"Buen periodista y buena persona", de Josep Playà Maset en La Vanguardia
Javier Solana elogia la figura de Jaime Arias en el homenaje del Col·legi de Periodistes
Es un hombre sabio, ha viajado mucho y se le nota. Ha leído mucho y se le nota, es un hombre bueno y para mí un gran amigo". Con estas elocuentes palabras empezó ayer Javier Solana, alto representante para la Política Exterior y de Seguridad Común de la Unión Europea, su discurso de homenaje a Jaime Arias (Barcelona, 1922), periodista, ex corresponsal y actual consejero de dirección de La Vanguardia. El acto, organizado por el Col·legi de Periodistes de Catalunya, se enmarcaba dentro de la distinción Ofici de Periodista, que reconoce la trayectoria periodística de profesionales que son punto de referencia.
Solana se refirió a su amistad con Jaime Arias, de quien dijo haber recibido siempre buenos consejos. "A veces, al leer artículos suyos sabía que eran cartas sin nombre, dirigidas a mí, y se las contestaba". Elogió el europeísmo de Arias, "defensor de una Europa fuerte y unida" cuando España aún vivía en la autarquía. Y lo puso como ejemplo "porque nunca ha impuesto nada, él sabe que no se tiene nunca toda la razón y la otra parte hay que buscarla a través del diálogo y la convicción". Con su tono pedagógico habitual, Solana explicó que en el 2015 el mundo habrá crecido en 1.500 millones de habitantes, de los que sólo 40 son de la UE. "Somos una minoría y los que no son nosotros no tienen por qué compartir nuestra visión del mundo". De ahí la necesidad del diálogo, del consenso, ideas en las que dijo sentirse al lado del periodista. El ministro de Exteriores de la UE acabó con una invitación a "seguir peleando por las mismas ideas por las que llevamos haciéndolo desde hace cuarenta años".
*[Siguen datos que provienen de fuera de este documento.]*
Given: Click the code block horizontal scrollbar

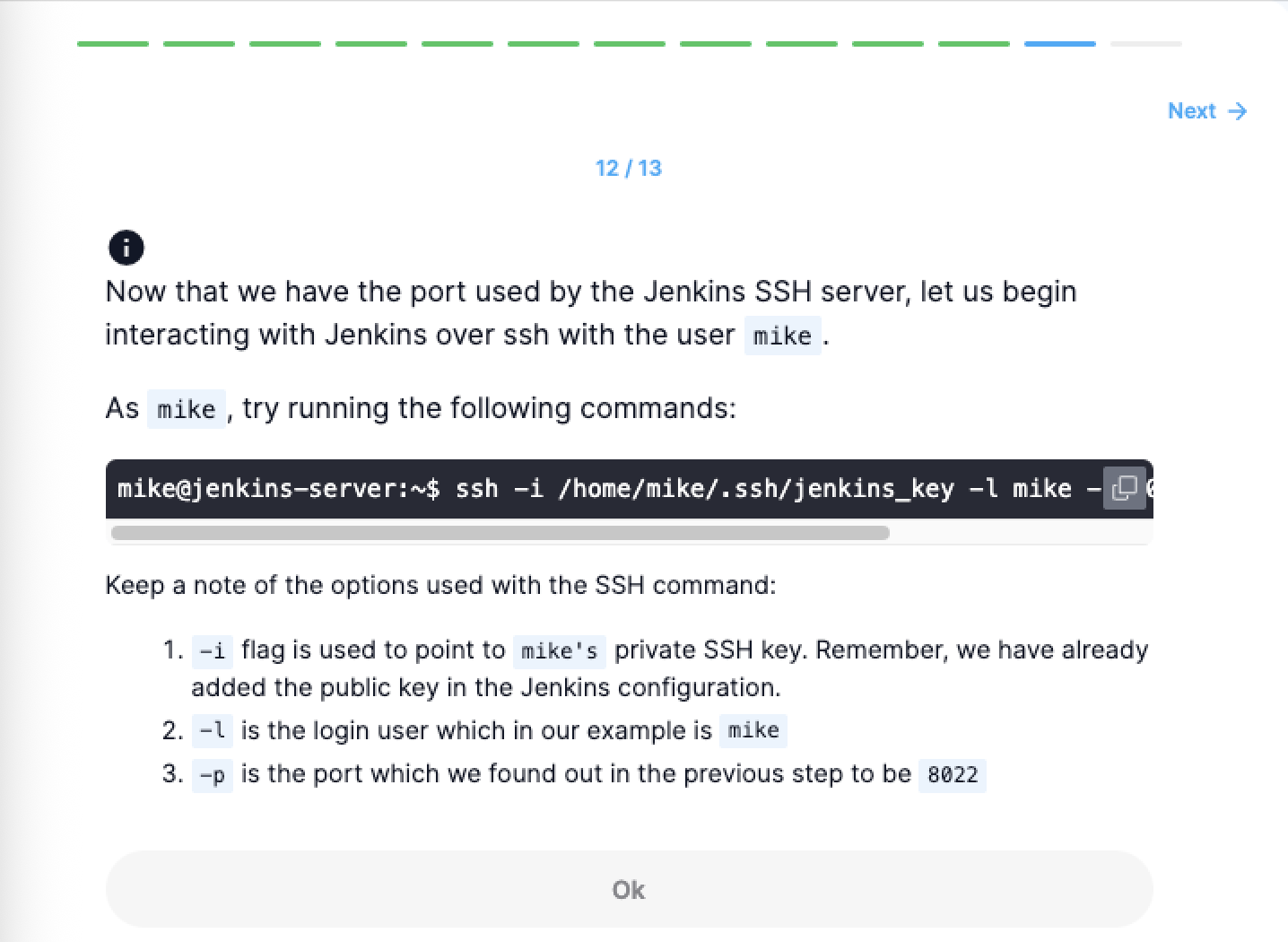Looking at the screenshot, I should (x=500, y=533).
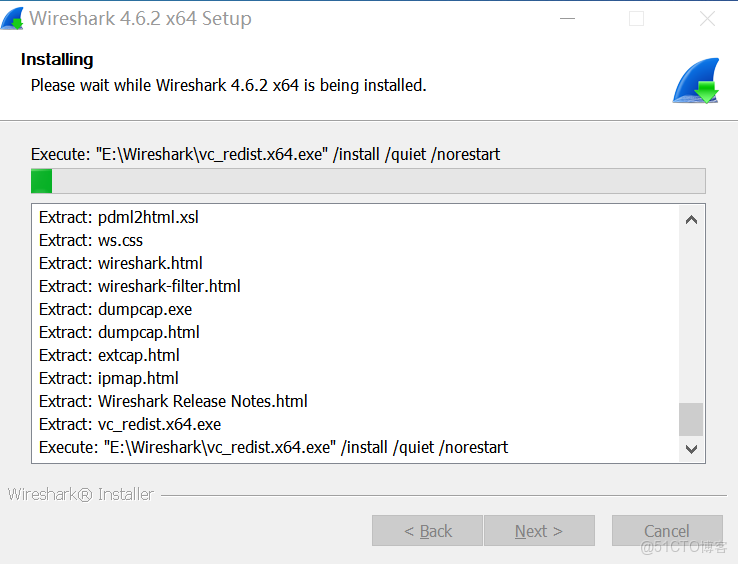The width and height of the screenshot is (738, 564).
Task: Select the "Extract: ws.css" log entry
Action: (x=91, y=240)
Jaime Arias le respondió con una conferencia donde evocó ese denso medio siglo de ejercicio periodístico que ha vivido. Y fue desgranando con anécdotas y detalles eruditos algunos de los personajes con los que se ha tuteado: Jean Monnet, Salvador de Madariaga, Josep Trueta, Jacques Delors, Josep Tarradellas, Jordi Pujol, Pere Duran Farell, Narcís Serra, Juan Antonio Samaranch -éstos dos últimos presentes en la primera fila- y, naturalmente, "el profesor Javier Solana, que es un creador de la negociación, que tiene el don de la cordialidad y es hombre de paz". Arias conoció a Solana, cuando era ministro de Cultura, en una cena en casa de Duran Farell. "En aquella charla hasta altas horas de la madrugada descubrí que el personaje iba más allá de la política".
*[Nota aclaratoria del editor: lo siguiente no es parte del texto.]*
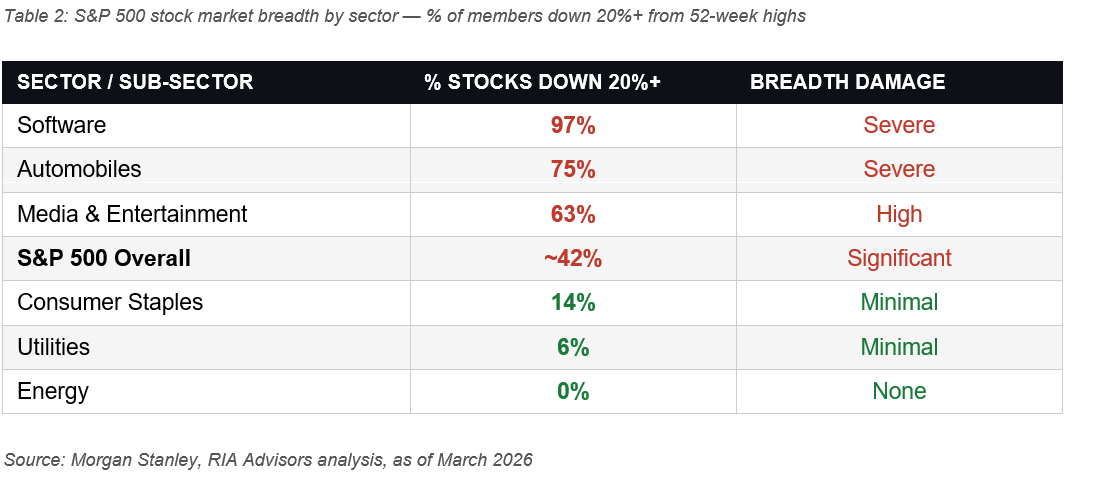Select the Automobiles sector cell

[x=79, y=169]
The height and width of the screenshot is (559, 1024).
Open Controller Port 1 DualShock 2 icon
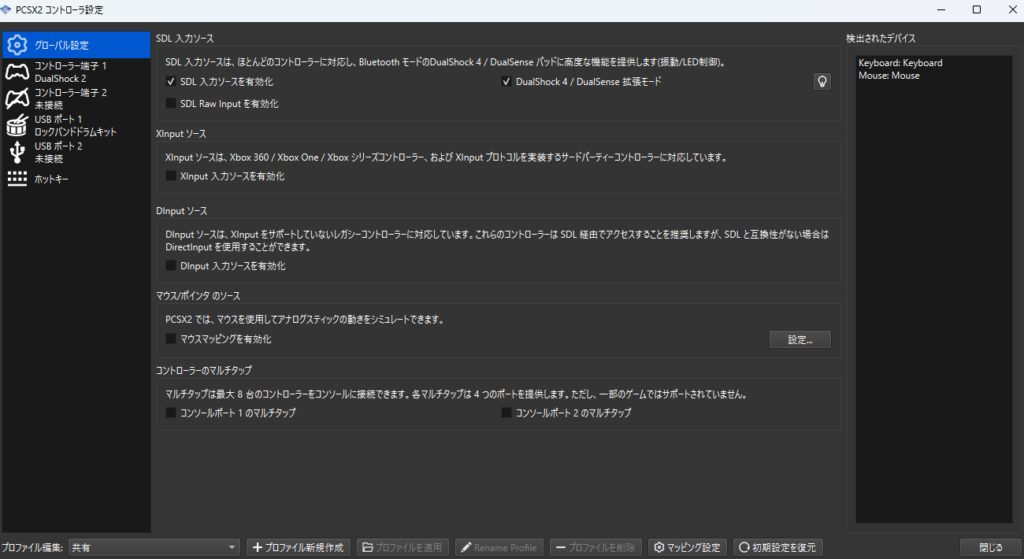17,71
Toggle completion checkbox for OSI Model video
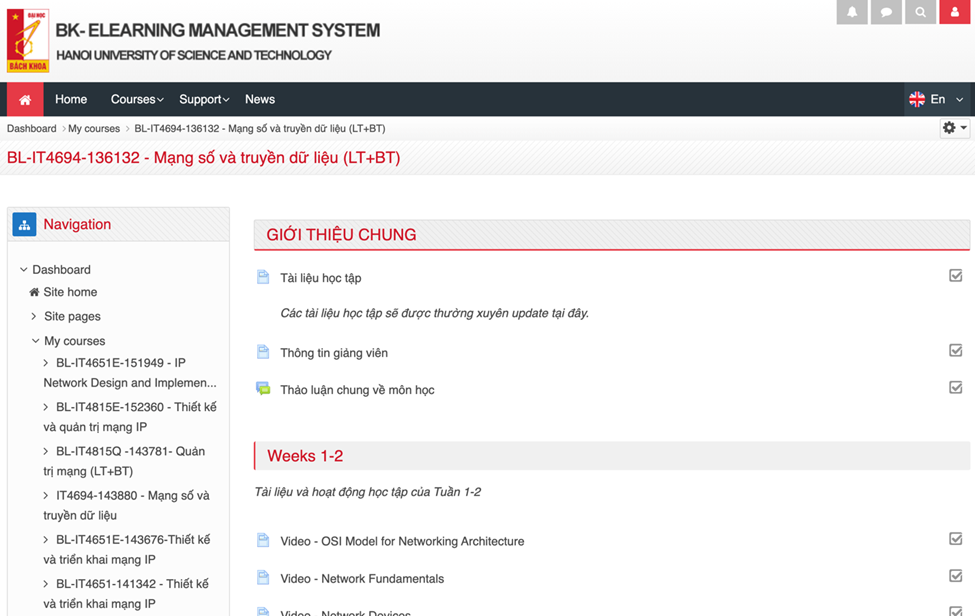 click(956, 539)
Hablar de los otros fue un argucia para no hablar de sí mismo, del mismo modo que justificó el éxito de la convocatoria por la presencia del alto representante europeo. Arias concluyó con un elogio a los periodistas que llenaban el auditorio, extensible a toda la profesión. En primer lugar agradeció la presencia y el apoyo de Javier Godó, conde de Godó, presidente-editor de La Vanguardia, al que calificó de "profesional auténtico" que ha sabido mantener la modernidad de un diario "que da en el clavo desde el siglo antepasado". Fiel a su savoir faire, Arias elogió a los distintos directores que ha tenido y a otros profesionales como Carles Sentís, Josep Pernau, Rafael Nadal, Luis del Olmo, Xavier Vidal-Folch, presentes en la sala. Sin papeles, sin nervios, aunque la profesión va por dentro, se despidió con una loa al oficio de periodista. "Y el que tenga vocación de millonario que deje el periodismo". Sólo dejó para el final una recomendación sobre las relaciones Catalunya-España: "Estamos en un momento antecrítico, entendámonos y no echemos más leña al fuego".
Josep Carles Rius, decano del colegio, justificó el homenaje porque "en Jaime Arias las condiciones de periodista y persona van íntimamente unidas, y es un buen periodista porque es una buena persona". Coherencia, honestidad, sabiduría compartida han sido el signo de identidad de su carrera. También su contribución a la democracia y su visión de "una Catalunya plural y no sectaria". Según el decano, "por su discreción y humildad ha vivido el riesgo del olvido". A juzgar por la nutrida presencia de periodistas, no es así. Parafraseando el título de su primer libro, escrito en 1947, lo menos que se puede decir es que Le hemos visto pasar. Y su estela, como dijo Javier Solana, es la de "una pluma abierta, serena y honesta".